The problem
Take the data below and copy exactly the lines starting at the one with "This screenshot has height=693, width=1125." and finishing at the one with "Go to Kullanıcılar", both included.

+++

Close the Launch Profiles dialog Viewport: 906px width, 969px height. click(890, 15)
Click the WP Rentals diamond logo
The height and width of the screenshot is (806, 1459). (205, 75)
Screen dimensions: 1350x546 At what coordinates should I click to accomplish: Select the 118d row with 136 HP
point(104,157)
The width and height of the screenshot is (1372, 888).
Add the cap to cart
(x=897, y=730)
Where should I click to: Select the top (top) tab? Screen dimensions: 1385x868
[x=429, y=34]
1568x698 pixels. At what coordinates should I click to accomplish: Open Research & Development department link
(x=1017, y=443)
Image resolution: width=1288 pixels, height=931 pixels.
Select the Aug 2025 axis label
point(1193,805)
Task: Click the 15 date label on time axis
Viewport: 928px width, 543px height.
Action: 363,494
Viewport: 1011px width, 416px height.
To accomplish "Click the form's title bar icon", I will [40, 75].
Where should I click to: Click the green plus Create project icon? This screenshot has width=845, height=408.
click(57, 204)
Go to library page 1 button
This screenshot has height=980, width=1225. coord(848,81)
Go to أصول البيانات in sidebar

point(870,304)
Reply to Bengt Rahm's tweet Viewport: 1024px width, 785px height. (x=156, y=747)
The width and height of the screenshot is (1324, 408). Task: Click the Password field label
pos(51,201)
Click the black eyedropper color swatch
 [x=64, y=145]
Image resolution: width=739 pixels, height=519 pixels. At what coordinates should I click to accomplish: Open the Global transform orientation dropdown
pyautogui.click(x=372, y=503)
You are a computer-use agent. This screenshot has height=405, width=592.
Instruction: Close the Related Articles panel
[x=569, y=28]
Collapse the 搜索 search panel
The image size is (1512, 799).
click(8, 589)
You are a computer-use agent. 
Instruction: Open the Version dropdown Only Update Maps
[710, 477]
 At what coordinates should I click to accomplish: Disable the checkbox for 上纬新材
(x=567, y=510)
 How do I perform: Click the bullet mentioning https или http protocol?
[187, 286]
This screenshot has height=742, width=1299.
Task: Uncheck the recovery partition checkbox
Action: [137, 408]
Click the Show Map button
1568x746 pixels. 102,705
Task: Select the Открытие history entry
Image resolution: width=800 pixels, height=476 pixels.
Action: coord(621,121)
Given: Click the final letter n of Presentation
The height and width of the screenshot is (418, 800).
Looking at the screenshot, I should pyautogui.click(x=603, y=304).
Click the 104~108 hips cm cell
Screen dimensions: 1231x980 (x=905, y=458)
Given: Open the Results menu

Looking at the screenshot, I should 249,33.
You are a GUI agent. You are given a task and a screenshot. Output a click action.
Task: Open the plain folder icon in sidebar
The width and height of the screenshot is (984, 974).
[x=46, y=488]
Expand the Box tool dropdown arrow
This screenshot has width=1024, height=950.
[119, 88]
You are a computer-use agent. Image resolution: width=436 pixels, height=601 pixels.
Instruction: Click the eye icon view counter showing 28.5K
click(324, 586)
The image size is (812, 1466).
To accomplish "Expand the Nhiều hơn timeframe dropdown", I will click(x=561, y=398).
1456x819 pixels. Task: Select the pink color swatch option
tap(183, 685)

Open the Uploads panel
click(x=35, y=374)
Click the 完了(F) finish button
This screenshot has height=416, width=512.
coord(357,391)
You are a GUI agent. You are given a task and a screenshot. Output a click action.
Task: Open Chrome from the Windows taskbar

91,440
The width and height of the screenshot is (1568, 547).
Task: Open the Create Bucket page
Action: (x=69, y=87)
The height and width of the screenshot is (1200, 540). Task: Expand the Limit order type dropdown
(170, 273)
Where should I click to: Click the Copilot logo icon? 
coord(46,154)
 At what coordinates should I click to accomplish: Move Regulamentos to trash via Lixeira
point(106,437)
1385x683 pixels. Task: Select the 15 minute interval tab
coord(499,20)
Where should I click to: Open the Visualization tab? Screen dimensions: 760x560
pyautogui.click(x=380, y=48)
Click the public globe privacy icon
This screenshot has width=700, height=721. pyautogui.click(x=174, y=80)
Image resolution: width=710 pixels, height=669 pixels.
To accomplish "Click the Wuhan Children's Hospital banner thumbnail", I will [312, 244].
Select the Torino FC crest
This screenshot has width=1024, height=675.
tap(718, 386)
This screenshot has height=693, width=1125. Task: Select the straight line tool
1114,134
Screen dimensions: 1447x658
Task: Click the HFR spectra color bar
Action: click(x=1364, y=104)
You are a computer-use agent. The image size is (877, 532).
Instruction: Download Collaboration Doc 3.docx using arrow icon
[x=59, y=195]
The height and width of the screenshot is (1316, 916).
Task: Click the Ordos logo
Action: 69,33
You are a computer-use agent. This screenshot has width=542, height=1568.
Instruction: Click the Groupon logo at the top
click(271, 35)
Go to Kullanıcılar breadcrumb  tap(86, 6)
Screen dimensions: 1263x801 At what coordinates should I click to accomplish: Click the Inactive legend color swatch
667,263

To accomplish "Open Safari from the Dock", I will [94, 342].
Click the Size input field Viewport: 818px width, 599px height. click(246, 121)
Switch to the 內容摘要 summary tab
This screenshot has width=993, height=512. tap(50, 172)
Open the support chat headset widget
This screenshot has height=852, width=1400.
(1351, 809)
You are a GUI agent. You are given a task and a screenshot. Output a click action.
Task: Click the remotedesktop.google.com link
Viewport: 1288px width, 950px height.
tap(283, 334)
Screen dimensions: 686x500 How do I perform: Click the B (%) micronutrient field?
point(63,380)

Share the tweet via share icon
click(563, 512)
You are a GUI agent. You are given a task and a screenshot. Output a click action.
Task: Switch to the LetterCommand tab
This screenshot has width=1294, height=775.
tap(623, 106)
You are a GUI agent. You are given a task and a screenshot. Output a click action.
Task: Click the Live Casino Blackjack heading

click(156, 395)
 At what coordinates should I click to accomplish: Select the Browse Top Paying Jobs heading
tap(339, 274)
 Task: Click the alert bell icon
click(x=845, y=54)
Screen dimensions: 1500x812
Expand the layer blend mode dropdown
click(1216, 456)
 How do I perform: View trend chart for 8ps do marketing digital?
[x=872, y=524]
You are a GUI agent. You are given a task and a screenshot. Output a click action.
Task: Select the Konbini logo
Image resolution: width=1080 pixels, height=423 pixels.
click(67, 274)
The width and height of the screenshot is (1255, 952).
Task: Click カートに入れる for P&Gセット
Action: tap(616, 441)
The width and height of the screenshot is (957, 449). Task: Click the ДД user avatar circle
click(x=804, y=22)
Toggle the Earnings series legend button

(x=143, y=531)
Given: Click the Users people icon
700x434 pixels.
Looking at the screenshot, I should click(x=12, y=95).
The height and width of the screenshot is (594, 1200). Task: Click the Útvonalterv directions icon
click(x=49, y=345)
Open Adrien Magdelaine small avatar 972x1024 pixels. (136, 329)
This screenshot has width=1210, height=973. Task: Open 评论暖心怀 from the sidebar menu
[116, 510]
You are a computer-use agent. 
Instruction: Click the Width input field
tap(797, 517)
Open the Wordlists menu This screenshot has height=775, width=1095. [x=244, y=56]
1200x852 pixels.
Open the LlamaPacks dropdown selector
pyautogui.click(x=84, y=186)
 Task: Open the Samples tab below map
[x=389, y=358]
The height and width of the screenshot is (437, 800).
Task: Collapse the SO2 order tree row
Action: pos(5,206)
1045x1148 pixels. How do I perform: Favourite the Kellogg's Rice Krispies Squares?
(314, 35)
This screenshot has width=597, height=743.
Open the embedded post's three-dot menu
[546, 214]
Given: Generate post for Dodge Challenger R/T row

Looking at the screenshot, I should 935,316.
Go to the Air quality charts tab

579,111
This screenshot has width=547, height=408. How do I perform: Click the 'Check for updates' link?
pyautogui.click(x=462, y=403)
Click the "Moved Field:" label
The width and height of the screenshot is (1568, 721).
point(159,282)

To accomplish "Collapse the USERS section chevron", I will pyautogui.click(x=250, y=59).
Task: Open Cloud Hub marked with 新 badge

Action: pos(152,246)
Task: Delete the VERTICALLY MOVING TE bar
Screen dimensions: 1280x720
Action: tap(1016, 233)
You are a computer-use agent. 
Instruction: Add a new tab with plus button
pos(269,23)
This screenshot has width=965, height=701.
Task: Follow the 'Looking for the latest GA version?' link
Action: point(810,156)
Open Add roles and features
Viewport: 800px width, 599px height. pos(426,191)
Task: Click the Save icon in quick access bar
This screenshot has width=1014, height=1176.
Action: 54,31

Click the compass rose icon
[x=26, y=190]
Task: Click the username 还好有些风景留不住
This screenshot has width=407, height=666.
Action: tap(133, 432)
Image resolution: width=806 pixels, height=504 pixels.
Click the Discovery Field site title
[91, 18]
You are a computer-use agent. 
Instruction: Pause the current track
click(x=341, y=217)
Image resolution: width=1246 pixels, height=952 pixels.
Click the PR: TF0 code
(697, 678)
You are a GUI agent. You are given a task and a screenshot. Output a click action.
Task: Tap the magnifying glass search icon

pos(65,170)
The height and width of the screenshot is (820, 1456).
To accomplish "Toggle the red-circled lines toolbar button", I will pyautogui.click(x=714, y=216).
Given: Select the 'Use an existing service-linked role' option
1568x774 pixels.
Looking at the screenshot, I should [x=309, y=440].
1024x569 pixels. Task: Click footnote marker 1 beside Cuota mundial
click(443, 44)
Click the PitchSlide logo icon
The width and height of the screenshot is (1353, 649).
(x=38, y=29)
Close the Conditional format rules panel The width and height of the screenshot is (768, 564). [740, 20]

+++

The answer
This screenshot has height=693, width=1125. Task: Select the straight line tool
1114,134
Screen dimensions: 1447x658
Task: Click the HFR spectra color bar
Action: click(x=1364, y=104)
You are a computer-use agent. The image size is (877, 532).
Instruction: Download Collaboration Doc 3.docx using arrow icon
[x=59, y=195]
The height and width of the screenshot is (1316, 916).
Task: Click the Ordos logo
Action: 69,33
You are a computer-use agent. This screenshot has width=542, height=1568.
Instruction: Click the Groupon logo at the top
click(271, 35)
Go to Kullanıcılar breadcrumb  tap(86, 6)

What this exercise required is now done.